Items from a data source:
◇ ◇ ◇ ◇

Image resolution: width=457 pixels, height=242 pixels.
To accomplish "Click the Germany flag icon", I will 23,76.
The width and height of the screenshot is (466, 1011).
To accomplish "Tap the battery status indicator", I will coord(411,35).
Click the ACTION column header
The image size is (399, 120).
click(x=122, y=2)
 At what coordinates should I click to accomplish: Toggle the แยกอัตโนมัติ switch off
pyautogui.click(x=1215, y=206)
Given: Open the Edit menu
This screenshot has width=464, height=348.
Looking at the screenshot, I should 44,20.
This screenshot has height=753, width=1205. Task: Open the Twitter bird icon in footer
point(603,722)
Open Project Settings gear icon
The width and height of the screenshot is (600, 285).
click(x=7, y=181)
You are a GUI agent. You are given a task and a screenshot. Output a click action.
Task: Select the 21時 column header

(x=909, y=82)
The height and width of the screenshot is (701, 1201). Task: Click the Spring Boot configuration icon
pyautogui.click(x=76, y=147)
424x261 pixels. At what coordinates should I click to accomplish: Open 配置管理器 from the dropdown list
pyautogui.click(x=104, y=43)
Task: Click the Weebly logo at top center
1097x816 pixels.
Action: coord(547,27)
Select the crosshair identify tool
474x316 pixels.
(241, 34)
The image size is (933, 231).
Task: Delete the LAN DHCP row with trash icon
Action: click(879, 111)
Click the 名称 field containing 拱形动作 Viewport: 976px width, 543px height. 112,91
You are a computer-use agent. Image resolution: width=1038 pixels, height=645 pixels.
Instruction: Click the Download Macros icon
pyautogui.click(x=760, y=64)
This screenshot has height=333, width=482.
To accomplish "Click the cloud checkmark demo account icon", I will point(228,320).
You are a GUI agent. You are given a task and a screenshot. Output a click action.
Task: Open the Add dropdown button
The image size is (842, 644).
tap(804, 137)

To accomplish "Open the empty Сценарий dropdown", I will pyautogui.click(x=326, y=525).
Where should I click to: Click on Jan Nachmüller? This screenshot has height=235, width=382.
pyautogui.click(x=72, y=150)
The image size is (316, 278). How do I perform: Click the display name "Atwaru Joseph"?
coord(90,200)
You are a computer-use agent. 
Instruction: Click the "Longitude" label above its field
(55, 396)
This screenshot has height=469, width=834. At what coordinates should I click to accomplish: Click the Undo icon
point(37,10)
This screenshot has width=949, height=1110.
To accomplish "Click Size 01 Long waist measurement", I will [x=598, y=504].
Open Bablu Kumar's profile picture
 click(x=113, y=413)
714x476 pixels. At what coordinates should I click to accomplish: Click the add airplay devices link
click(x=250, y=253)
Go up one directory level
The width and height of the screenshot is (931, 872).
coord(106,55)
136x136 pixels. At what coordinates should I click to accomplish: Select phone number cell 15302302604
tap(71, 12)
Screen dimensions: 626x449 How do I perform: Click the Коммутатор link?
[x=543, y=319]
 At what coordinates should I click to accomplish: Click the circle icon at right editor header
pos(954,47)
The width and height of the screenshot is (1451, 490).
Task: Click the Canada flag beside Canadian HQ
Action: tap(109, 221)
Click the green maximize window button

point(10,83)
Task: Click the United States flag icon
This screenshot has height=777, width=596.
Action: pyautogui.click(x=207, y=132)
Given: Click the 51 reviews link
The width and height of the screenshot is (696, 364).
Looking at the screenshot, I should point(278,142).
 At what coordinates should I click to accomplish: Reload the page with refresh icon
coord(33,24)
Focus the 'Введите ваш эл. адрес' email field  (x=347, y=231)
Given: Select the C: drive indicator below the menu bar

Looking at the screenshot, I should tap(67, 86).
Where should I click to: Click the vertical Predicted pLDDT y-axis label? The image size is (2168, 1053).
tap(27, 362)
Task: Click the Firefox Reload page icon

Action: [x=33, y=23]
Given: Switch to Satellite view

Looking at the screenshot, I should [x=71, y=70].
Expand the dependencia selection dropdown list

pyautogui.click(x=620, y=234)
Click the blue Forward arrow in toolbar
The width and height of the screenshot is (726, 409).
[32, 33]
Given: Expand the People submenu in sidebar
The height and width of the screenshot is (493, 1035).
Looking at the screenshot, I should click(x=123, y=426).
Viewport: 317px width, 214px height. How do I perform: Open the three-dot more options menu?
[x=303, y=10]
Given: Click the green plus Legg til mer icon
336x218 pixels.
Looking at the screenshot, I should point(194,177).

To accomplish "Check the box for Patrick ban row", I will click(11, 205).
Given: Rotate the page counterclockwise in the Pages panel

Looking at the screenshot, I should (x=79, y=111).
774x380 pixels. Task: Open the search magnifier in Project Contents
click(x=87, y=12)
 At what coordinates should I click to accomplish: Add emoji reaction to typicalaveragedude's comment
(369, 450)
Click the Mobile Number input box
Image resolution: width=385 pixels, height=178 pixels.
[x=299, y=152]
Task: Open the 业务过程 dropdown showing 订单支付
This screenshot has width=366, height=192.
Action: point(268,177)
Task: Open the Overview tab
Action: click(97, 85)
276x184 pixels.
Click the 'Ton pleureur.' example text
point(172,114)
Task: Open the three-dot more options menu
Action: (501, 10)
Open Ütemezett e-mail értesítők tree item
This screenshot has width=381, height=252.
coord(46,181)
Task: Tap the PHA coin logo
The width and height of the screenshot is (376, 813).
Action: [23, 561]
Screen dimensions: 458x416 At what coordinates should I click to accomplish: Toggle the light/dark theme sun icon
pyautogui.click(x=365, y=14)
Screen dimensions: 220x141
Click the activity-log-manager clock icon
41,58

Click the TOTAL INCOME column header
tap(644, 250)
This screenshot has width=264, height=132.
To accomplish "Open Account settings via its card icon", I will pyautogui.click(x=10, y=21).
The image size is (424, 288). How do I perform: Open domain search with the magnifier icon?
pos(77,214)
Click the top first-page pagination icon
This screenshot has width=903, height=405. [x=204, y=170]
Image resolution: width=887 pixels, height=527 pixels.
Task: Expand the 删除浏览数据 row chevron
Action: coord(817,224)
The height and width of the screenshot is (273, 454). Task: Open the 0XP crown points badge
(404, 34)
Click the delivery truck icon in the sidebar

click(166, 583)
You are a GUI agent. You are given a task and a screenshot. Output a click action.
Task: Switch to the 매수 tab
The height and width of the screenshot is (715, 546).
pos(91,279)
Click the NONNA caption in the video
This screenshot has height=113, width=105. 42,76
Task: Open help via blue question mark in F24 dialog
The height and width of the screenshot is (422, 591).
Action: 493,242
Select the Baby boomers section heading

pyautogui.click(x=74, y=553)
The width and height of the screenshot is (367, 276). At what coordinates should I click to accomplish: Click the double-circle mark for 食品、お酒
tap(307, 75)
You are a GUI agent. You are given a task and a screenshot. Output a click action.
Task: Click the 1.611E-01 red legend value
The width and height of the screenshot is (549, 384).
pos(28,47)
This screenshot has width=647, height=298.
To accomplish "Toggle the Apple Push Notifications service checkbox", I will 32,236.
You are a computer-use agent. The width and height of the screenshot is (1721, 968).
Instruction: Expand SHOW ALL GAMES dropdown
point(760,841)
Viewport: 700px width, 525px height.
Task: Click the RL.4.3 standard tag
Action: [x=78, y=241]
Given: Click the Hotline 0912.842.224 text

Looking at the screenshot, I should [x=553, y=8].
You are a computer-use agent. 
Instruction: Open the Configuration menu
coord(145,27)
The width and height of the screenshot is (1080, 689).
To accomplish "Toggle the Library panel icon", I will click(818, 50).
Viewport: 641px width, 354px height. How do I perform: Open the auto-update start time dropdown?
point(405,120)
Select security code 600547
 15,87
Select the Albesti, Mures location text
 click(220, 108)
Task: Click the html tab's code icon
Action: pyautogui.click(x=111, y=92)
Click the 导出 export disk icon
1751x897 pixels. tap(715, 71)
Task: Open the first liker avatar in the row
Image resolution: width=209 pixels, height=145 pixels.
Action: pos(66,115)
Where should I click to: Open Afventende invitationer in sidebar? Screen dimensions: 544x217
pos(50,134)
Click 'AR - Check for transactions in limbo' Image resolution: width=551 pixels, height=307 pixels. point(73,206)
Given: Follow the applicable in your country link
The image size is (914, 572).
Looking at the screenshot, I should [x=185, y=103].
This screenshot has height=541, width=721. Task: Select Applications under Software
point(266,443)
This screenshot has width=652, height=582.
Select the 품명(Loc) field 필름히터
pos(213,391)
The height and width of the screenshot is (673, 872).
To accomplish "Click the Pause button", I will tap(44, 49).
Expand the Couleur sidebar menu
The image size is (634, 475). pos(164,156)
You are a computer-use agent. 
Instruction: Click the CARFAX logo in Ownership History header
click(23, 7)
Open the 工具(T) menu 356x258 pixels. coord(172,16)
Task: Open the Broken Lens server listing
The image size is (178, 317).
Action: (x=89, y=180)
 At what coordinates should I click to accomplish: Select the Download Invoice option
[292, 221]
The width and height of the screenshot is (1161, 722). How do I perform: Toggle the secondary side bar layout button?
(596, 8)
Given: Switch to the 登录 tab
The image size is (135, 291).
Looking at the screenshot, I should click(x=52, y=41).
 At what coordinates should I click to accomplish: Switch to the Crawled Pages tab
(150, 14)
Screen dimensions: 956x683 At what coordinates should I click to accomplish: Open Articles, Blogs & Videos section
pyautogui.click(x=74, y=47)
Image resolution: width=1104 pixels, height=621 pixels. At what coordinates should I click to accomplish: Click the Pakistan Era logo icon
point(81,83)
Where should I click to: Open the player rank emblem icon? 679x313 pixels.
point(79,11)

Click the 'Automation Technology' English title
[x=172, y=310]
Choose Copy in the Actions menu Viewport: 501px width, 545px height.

◇ ◇ ◇ ◇

**Problem**
Would you filter the records and copy out each line containing "will"?

**Output of the exercise**
To accomplish "Click the Germany flag icon", I will 23,76.
To accomplish "Tap the battery status indicator", I will coord(411,35).
To accomplish "Click the cloud checkmark demo account icon", I will point(228,320).
To accomplish "Open the empty Сценарий dropdown", I will pyautogui.click(x=326, y=525).
To accomplish "Click Size 01 Long waist measurement", I will [x=598, y=504].
To accomplish "Check the box for Patrick ban row", I will click(11, 205).
To accomplish "Open Account settings via its card icon", I will pyautogui.click(x=10, y=21).
To accomplish "Toggle the Apple Push Notifications service checkbox", I will 32,236.
To accomplish "Toggle the Library panel icon", I will click(818, 50).
To accomplish "Click the Pause button", I will tap(44, 49).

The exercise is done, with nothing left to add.